▸ SUPPLIED TEXT:
=== Section Start ===
Background

Cardiovascular magnetic resonance (CMR) is recognized as the gold standard for in vivo determination and quantification of cardiac volumes, mass and dimensions [1]-[3], based on excellent spatial resolution and strong contrast between blood and myocardium. However, with increasingly advanced imaging the paradoxical dilemma of identifying novel findings with unknown clinical significance becomes increasingly problematic [4].

Myocardial crypts are slit-like blood-filled invaginations within the compacted LV myocardium, and have also previously been referred to as clefts and fissures. Although they were first identified macroscopically at autopsy in cases of HCM [5] they have subsequently been reported in a wide variety of cardiac diseases [6],[7], as well as normal control subjects [8]-[10]. Microscopically described in the context of HCM, crypts are seen to extend inwards from the endocardial surface, lined by endocardium ending in a blind pocket [9] within areas of marked fascicular disarray [10]. Evidence of any clinical significance remains elusive and crypts are generally thought to represent a normal variant.

Recently however, myocardial crypts have been associated with HCM gene mutations. In a recent retrospective study (n = 300) patients with phenotypic HCM and a known disease-causing mutation were significantly more likely to have crypts, than in patients with phenotypic HCM without a known disease-causing mutation [11]. In patients without phenotypic HCM, but known to carry disease-causing mutations (‘carriers’) small studies have identified a high prevalence of myocardial crypts [8],[12],[13], suggesting a potential role of crypts to identify patients who should proceed to genetic testing.
=== Section End ===
▸ WHAT TO DO: Reproduce the whole background text on myocardial crypts above, word for word.

▸ DATA FOR ANALYSIS:
=== Section Start ===
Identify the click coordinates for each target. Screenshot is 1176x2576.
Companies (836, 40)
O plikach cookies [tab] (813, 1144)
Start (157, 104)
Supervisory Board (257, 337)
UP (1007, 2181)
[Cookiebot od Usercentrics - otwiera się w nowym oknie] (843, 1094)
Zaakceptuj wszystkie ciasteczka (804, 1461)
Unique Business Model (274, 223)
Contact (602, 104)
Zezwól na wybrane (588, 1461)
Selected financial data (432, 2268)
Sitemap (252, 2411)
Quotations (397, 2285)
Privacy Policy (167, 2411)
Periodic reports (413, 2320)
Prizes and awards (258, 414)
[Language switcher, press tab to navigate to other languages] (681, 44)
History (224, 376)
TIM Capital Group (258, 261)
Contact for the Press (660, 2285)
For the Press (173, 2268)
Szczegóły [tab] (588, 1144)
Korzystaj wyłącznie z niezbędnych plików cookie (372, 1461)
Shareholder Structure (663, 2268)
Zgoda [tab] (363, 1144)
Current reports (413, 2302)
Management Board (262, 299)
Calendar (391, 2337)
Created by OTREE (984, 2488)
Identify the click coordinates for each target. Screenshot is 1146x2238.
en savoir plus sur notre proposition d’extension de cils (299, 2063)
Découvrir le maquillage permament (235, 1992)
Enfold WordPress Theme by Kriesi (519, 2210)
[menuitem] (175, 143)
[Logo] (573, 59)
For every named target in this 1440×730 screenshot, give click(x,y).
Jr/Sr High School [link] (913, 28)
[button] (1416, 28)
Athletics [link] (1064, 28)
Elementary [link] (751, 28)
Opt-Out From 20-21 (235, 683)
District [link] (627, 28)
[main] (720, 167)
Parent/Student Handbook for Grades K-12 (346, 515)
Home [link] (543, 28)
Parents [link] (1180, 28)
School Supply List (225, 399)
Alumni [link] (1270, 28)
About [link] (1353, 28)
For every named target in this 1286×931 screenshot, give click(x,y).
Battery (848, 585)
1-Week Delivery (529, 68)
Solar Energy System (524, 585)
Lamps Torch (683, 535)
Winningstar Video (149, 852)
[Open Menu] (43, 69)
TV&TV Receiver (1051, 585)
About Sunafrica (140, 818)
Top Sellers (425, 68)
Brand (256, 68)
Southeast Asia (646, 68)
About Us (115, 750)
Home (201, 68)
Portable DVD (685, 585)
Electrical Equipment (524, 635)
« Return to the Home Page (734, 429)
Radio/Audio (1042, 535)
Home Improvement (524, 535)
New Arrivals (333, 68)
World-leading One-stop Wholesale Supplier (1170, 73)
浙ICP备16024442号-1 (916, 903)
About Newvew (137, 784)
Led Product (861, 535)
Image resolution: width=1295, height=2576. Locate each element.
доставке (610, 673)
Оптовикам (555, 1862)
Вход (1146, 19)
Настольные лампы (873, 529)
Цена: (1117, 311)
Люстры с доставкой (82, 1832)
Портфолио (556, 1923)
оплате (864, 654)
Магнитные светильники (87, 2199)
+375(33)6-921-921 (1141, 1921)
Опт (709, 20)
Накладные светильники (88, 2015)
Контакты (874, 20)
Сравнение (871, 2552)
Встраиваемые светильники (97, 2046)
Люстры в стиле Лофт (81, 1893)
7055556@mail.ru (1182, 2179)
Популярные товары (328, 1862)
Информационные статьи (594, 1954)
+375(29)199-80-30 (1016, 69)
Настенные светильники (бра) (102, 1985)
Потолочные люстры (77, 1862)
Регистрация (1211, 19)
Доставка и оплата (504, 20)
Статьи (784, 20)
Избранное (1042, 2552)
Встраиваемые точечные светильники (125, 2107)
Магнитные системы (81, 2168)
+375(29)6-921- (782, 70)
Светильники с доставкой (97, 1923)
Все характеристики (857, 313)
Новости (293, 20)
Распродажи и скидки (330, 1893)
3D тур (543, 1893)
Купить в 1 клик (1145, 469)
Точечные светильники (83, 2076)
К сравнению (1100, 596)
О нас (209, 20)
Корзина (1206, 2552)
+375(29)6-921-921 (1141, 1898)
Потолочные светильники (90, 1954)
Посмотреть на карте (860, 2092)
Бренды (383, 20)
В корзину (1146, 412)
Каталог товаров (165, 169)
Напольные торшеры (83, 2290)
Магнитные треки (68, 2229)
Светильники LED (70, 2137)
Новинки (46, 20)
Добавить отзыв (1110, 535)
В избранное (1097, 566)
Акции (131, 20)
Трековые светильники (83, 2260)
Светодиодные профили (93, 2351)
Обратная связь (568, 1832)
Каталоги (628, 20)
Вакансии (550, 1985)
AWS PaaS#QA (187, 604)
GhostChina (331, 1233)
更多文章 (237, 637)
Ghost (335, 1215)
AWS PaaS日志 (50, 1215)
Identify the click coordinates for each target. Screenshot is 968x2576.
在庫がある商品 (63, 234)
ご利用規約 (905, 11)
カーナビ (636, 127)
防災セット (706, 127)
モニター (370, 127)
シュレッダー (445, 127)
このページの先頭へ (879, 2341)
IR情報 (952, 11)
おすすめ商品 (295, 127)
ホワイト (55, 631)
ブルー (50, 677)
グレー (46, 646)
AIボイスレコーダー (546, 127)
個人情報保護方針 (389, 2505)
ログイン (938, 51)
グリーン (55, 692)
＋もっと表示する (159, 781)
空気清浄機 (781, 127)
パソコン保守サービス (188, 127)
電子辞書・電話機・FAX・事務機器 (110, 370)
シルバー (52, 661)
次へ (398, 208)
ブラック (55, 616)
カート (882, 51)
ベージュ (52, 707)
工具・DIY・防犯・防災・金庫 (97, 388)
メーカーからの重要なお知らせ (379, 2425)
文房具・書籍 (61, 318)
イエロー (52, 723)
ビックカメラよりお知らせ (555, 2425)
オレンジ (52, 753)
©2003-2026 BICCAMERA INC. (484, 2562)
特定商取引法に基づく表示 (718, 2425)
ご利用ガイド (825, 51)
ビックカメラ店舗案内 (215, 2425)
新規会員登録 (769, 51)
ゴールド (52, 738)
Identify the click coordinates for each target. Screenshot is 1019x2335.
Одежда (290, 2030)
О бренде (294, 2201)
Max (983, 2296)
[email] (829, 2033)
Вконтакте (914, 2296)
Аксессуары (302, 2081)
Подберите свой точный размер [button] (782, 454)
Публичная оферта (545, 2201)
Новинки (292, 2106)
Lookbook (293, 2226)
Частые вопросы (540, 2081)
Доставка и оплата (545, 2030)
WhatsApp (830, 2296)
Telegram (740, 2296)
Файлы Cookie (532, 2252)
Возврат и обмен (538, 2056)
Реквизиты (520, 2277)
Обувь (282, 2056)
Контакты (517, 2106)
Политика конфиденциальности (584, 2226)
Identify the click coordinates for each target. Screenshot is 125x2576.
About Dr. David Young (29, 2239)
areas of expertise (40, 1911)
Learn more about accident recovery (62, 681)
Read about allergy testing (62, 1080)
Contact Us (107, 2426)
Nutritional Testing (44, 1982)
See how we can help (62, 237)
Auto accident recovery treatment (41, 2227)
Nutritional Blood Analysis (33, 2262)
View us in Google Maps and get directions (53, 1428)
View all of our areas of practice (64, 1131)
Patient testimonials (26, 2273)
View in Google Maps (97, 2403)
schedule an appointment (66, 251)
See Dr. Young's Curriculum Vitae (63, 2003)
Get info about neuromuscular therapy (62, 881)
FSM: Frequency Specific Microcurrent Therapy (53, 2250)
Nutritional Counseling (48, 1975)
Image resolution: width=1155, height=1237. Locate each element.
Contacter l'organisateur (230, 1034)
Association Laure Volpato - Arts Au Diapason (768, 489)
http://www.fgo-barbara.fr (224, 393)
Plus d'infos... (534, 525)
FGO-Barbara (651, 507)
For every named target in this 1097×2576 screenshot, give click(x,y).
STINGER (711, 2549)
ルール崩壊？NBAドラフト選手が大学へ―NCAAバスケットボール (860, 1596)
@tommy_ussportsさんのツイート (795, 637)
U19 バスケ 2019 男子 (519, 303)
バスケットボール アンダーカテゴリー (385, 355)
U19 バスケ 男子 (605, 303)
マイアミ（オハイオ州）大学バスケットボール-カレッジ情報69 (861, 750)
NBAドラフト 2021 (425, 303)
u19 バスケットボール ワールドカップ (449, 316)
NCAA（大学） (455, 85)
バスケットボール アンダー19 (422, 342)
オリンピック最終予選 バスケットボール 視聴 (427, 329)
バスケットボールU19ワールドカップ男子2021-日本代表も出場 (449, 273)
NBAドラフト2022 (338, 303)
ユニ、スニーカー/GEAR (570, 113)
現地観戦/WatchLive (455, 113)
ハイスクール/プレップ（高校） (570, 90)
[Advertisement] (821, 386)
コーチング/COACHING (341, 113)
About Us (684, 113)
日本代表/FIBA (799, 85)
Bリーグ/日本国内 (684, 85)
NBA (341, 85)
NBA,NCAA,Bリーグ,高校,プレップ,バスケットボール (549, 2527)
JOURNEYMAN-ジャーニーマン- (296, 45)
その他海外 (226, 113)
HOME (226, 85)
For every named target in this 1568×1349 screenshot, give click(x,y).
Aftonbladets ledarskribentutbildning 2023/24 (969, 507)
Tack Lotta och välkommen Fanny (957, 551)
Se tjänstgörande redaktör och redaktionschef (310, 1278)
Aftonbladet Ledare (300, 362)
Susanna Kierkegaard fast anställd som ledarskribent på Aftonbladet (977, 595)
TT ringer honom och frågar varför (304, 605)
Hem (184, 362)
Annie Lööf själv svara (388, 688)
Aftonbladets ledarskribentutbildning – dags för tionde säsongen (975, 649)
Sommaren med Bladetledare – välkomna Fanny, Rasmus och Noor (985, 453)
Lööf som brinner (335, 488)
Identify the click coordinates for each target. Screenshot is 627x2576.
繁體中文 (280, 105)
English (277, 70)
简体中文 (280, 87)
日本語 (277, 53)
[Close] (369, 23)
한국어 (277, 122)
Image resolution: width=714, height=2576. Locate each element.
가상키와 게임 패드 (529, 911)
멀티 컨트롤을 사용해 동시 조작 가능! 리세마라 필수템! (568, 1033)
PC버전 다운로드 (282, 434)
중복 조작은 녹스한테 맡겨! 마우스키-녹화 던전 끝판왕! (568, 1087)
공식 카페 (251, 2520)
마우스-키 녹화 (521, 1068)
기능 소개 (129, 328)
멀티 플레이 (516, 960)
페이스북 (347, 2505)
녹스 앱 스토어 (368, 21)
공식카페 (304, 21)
=== Section End ===
▸ RESPONSE BOX:
Background

Cardiovascular magnetic resonance (CMR) is recognized as the gold standard for in vivo determination and quantification of cardiac volumes, mass and dimensions [1]-[3], based on excellent spatial resolution and strong contrast between blood and myocardium. However, with increasingly advanced imaging the paradoxical dilemma of identifying novel findings with unknown clinical significance becomes increasingly problematic [4].

Myocardial crypts are slit-like blood-filled invaginations within the compacted LV myocardium, and have also previously been referred to as clefts and fissures. Although they were first identified macroscopically at autopsy in cases of HCM [5] they have subsequently been reported in a wide variety of cardiac diseases [6],[7], as well as normal control subjects [8]-[10]. Microscopically described in the context of HCM, crypts are seen to extend inwards from the endocardial surface, lined by endocardium ending in a blind pocket [9] within areas of marked fascicular disarray [10]. Evidence of any clinical significance remains elusive and crypts are generally thought to represent a normal variant.

Recently however, myocardial crypts have been associated with HCM gene mutations. In a recent retrospective study (n = 300) patients with phenotypic HCM and a known disease-causing mutation were significantly more likely to have crypts, than in patients with phenotypic HCM without a known disease-causing mutation [11]. In patients without phenotypic HCM, but known to carry disease-causing mutations (‘carriers’) small studies have identified a high prevalence of myocardial crypts [8],[12],[13], suggesting a potential role of crypts to identify patients who should proceed to genetic testing.